[WORK TO BE COMPLETED] In the reading text, where did the raspberry picking expedition take place?

[READING TEXT]
══════════

What I would love, is for her to not have to  experience her kids asking her one day – “What is a book store?”

But is it inevitable?

I don’t believe so.

I truly don’t.

I have faith.

Faith that we are aware enough as a species to not allow books to become charming relics that hipsters use to decorate their houses with. But, rather, we will hold on tight and they will continue to delight us. Teach us. Nurture us. Connect us….

And book stores will remain the places we go to in order to be around the people. Our people. The ones that open books and breath deeply. The ones that go away with that sweet anticipation of the moment they will get to start reading. The ones who may not have been delighted by a story the same way you were, but respect your perspective nonetheless. The ones that just – get it.

A quote – by a poet that I love so much – has been lately playing over and over in my head a lot. And so, I have claimed it as my mantra…

“Do not go gentle into that good night
Rage, rage against the dying of the light”
— Dylan Thomas

For the sake of my future grandchildren and all the beautiful moments, life-changing connections, and profound experiences that I want for them –

I will never stop raging.

 

 

 

 

 

 

 

#28 – Gratitude (part three)

The media has been feeding us an endless stream of really challenging news, for a long time.

And it feels as if there may be no end in sight.

So, once again – to balance things out – a random list of things that are pretty great…

The swath of neon brilliance that blankets the earth for a brief period of time every fall, is enough to make you breathe a great big sigh of grateful disbelief.  Mother Nature is an incredibly benevolent magician to provide us with this show, and the light that it casts, year after year.

Recently, we were on a raspberry picking expedition in wondrous (see above) northern New Mexico. On the drive home – windblown, an excellent soundtrack on, books in their laps, bellies full of berries, a riot of scenic color outside the window – Olive made an indiscernible sound. Cash and I both asked, “What’s wrong?”
“Nothing,” she answered, with a serene smile on her face. “I’m just happy.”
A pause.

══════════

[SOURCE DATA]
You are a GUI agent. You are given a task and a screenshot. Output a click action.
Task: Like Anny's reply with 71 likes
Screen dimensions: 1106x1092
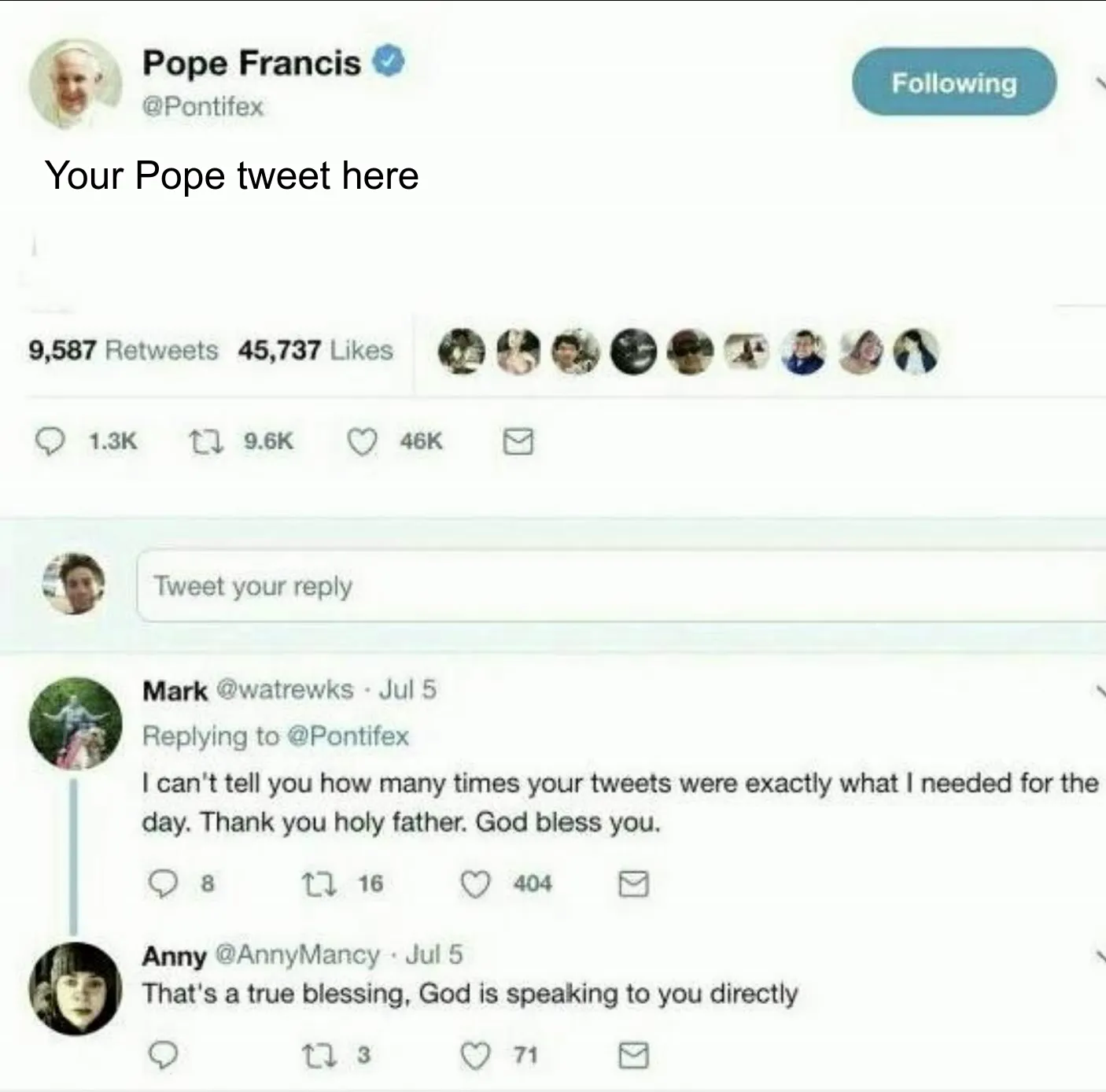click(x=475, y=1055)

══════════

[SOLUTION] Northern New Mexico.